対象市場データ日付:2026年7月16日(木)
国際要聞
7月16日の米国株はAI・半導体株の調整が続き、S&P500は7,533.77(前日比-38.63)、NYダウは52,552.97(同-105.67)、ナスダック総合は25,881.95(同-387.28)で終了した。6月の米インフレ指標は市場予想を下回り利上げ観測をやや和らげたが、中東情勢の緊張と原油高がリスク許容度を抑えた。
米国とイランを巡る緊張再燃で、エネルギー供給と海上輸送の不確実性が改めて意識されている。原油は高値圏で推移し、株式市場では半導体など高バリュエーション銘柄の利益確定が広がりやすい地合いが続く。
日本経済要聞
日銀は7月9日の地域経済報告で9地域すべての景気判断を維持し、中東情勢による輸出・生産の急減リスクは後退したとの認識を示した。一方で、企業の価格転嫁は従来より進みやすくなっており、コスト高の物価波及はなお警戒材料である。
7月のロイター短観では、製造業マインドは半導体需要に支えられ底堅い一方、非製造業は中東情勢、円安、金利上昇によるコスト増が重荷となった。
国内では、政府の経済政策方針と日銀の独立性を巡る議論が債券市場の不安定要因になっている。7月15日の首相答弁では政策原案と国債市場急変の因果関係を否定したが、投資家は財政拡張、円安、金利上昇の組み合わせを引き続き注視している。
日本株式市場(前営業日終値)
2026年7月16日の東京株式市場で日経平均株価は66,835.54円と前営業日比1,915.97円安(-2.79%)で引けた。前日の米半導体株安、韓国株急落、AI関連の過熱修正が重なり、指数寄与度の大きい半導体・値がさ株への売りが相場全体を押し下げた。
TOPIXは4,028.79と前営業日比59.33安(-1.45%)。日経平均より下落率は小さく、内需や一部ディフェンシブに相対的な底堅さがみられたが、主力大型株の調整圧力を吸収するには至らなかった。
外国為替(FX)市場
ドル円は本日朝時点で1ドル=162.40円前後と、依然として円安水準にある。米長期金利の高止まりと日本の財政・金融政策を巡る不透明感が円の上値を抑えており、当局のけん制発言は続くものの、実勢はドル高・円安バイアスを完全には崩せていない。

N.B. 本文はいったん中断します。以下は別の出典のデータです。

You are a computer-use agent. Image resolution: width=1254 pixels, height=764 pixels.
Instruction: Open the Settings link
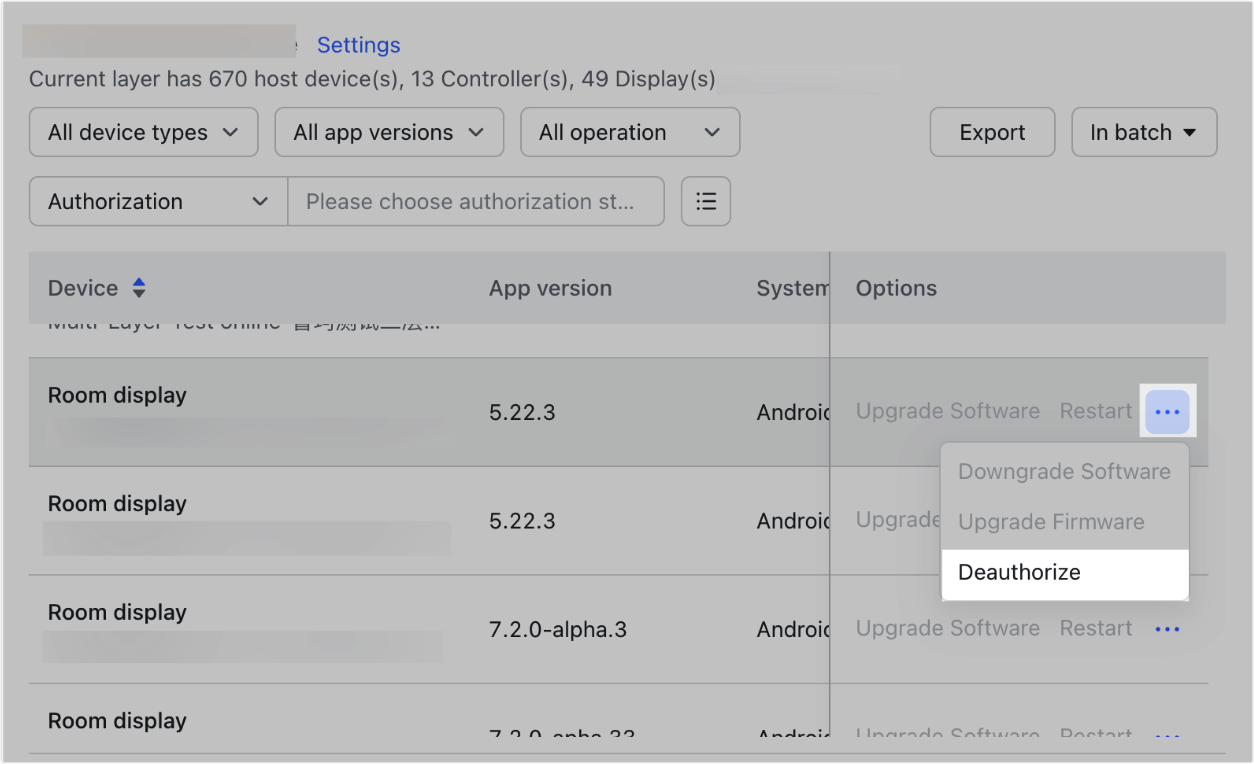(358, 45)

もっとも、米CPI・PPIの鈍化で米追加利上げ観測はやや和らいでいる。今後は米金利低下が定着するか、中東リスクによる安全資産需要がドルを支えるかが、短期の方向感を左右しやすい。
債券市場
米国債市場では7月16日に10年債利回りが4.568%、2年債が4.155%まで上昇した。インフレ鈍化指標は債券に追い風だったが、原油高と地政学リスクが再びインフレ再燃懸念を呼び戻し、長期金利の低下を抑えた。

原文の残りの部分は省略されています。